As this becomes undeniable, the entire youth development system will shift. Parents and coaches will increasingly view youth sports through a professional lens, changing how young athletes train, specialize, and market themselves from earlier ages.
The Bottom Line
Parents investing in their child's athletic development need to understand: you're preparing them for a professional career that happens to involve attending classes and representing a university. This isn't necessarily bad—athletes generating millions in revenue deserve compensation. The hypocrisy of billion-dollar athletic departments claiming poverty while coaches made millions never made sense.
But call it what it is.
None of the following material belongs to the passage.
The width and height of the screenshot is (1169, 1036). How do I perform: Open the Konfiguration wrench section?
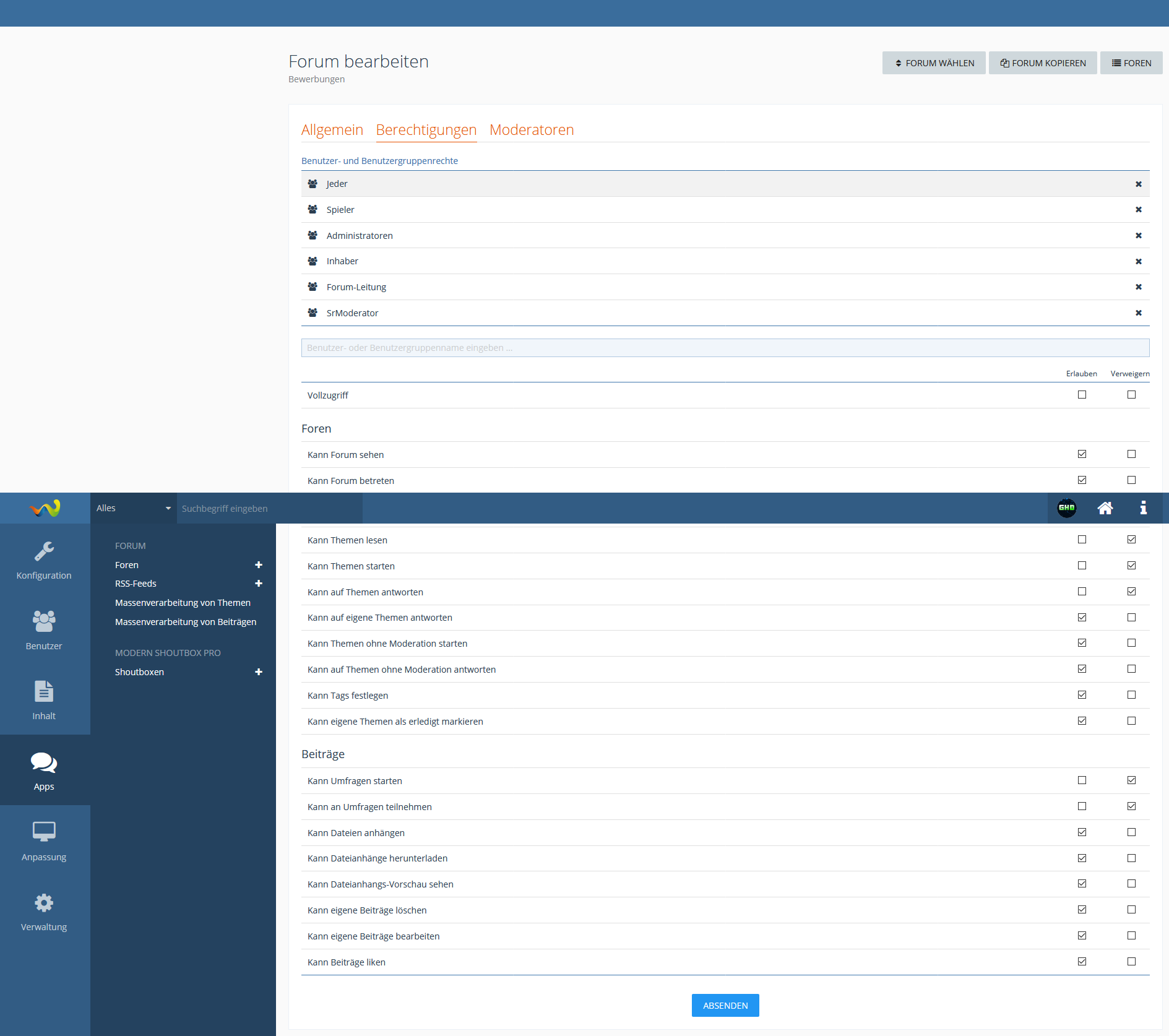click(x=44, y=560)
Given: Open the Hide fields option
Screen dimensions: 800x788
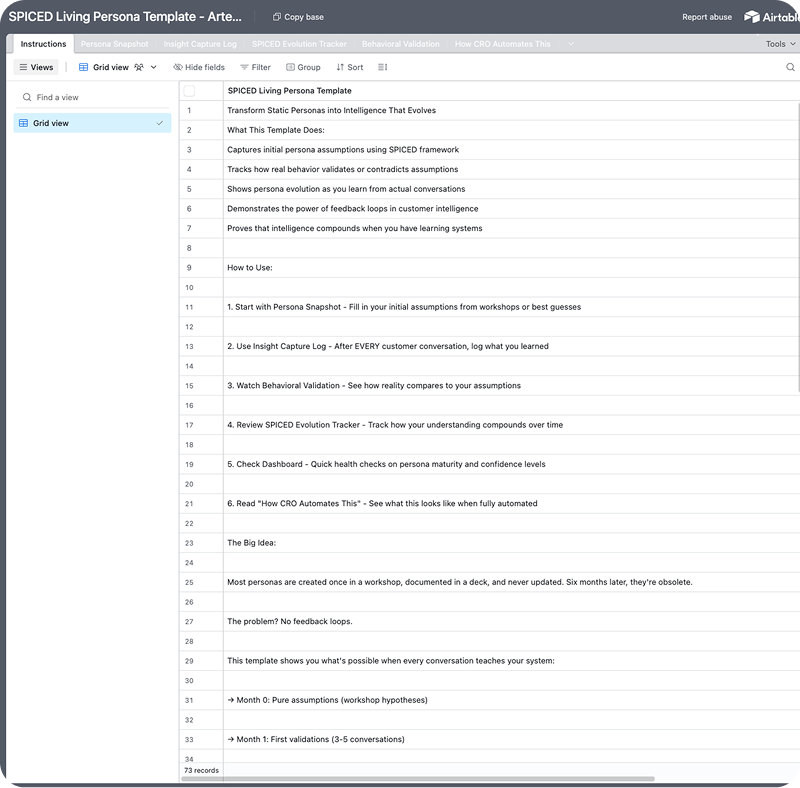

When professional basketball players choose college over professional leagues because the money's better, when schools pay athletes directly from revenue pools that mirror professional salary caps, when agents negotiate six-figure packages for freshmen—that's professional sports.
College sports became a professional league. The university setting and class requirements are just branding now. The sooner we're honest about this reality, the better we can navigate it and ensure young athletes are protected and fairly compensated.
Welcome to professional college sports. The only amateur thing left is pretending it's anything else.